[Excerpted data]
BEGIN

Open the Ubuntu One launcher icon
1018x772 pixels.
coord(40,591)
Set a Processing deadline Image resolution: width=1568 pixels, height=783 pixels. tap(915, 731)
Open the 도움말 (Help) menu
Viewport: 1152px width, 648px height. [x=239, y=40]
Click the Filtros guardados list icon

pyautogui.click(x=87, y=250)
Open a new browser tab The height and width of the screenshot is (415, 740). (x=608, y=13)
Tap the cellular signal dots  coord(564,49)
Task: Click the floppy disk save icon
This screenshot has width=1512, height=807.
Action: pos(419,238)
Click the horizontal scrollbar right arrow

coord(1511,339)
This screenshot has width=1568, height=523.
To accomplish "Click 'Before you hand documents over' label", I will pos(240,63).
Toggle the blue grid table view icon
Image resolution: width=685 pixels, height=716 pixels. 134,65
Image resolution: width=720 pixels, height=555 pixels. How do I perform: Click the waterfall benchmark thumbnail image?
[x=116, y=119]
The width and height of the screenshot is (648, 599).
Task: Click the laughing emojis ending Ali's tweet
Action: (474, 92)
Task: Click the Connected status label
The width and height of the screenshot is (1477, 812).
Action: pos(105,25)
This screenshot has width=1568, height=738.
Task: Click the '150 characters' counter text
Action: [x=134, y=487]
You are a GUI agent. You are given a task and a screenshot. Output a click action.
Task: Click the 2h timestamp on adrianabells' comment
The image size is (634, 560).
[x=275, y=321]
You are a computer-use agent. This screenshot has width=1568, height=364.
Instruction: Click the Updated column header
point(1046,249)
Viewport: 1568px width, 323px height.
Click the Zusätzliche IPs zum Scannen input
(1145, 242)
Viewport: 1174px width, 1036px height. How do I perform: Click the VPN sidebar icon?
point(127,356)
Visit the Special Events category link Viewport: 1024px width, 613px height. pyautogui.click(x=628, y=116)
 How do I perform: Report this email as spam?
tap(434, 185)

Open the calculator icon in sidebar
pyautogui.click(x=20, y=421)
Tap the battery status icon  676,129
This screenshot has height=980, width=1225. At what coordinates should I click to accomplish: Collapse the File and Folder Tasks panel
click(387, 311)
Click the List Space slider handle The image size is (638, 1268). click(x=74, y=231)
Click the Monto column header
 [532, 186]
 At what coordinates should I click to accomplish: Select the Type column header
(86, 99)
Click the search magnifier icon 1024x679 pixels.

END

[What you are asked to do]
Your response must consist of every line above, reproduced exactly.

[Task result]
Open the Ubuntu One launcher icon
1018x772 pixels.
coord(40,591)
Set a Processing deadline Image resolution: width=1568 pixels, height=783 pixels. tap(915, 731)
Open the 도움말 (Help) menu
Viewport: 1152px width, 648px height. [x=239, y=40]
Click the Filtros guardados list icon

pyautogui.click(x=87, y=250)
Open a new browser tab The height and width of the screenshot is (415, 740). (x=608, y=13)
Tap the cellular signal dots  coord(564,49)
Task: Click the floppy disk save icon
This screenshot has width=1512, height=807.
Action: pos(419,238)
Click the horizontal scrollbar right arrow

coord(1511,339)
This screenshot has width=1568, height=523.
To accomplish "Click 'Before you hand documents over' label", I will pos(240,63).
Toggle the blue grid table view icon
Image resolution: width=685 pixels, height=716 pixels. 134,65
Image resolution: width=720 pixels, height=555 pixels. How do I perform: Click the waterfall benchmark thumbnail image?
[x=116, y=119]
The width and height of the screenshot is (648, 599).
Task: Click the laughing emojis ending Ali's tweet
Action: (474, 92)
Task: Click the Connected status label
The width and height of the screenshot is (1477, 812).
Action: pos(105,25)
This screenshot has width=1568, height=738.
Task: Click the '150 characters' counter text
Action: [x=134, y=487]
You are a GUI agent. You are given a task and a screenshot. Output a click action.
Task: Click the 2h timestamp on adrianabells' comment
The image size is (634, 560).
[x=275, y=321]
You are a computer-use agent. This screenshot has width=1568, height=364.
Instruction: Click the Updated column header
point(1046,249)
Viewport: 1568px width, 323px height.
Click the Zusätzliche IPs zum Scannen input
(1145, 242)
Viewport: 1174px width, 1036px height. How do I perform: Click the VPN sidebar icon?
point(127,356)
Visit the Special Events category link Viewport: 1024px width, 613px height. pyautogui.click(x=628, y=116)
 How do I perform: Report this email as spam?
tap(434, 185)

Open the calculator icon in sidebar
pyautogui.click(x=20, y=421)
Tap the battery status icon  676,129
This screenshot has height=980, width=1225. At what coordinates should I click to accomplish: Collapse the File and Folder Tasks panel
click(387, 311)
Click the List Space slider handle The image size is (638, 1268). click(x=74, y=231)
Click the Monto column header
 [532, 186]
 At what coordinates should I click to accomplish: Select the Type column header
(86, 99)
Click the search magnifier icon 1024x679 pixels.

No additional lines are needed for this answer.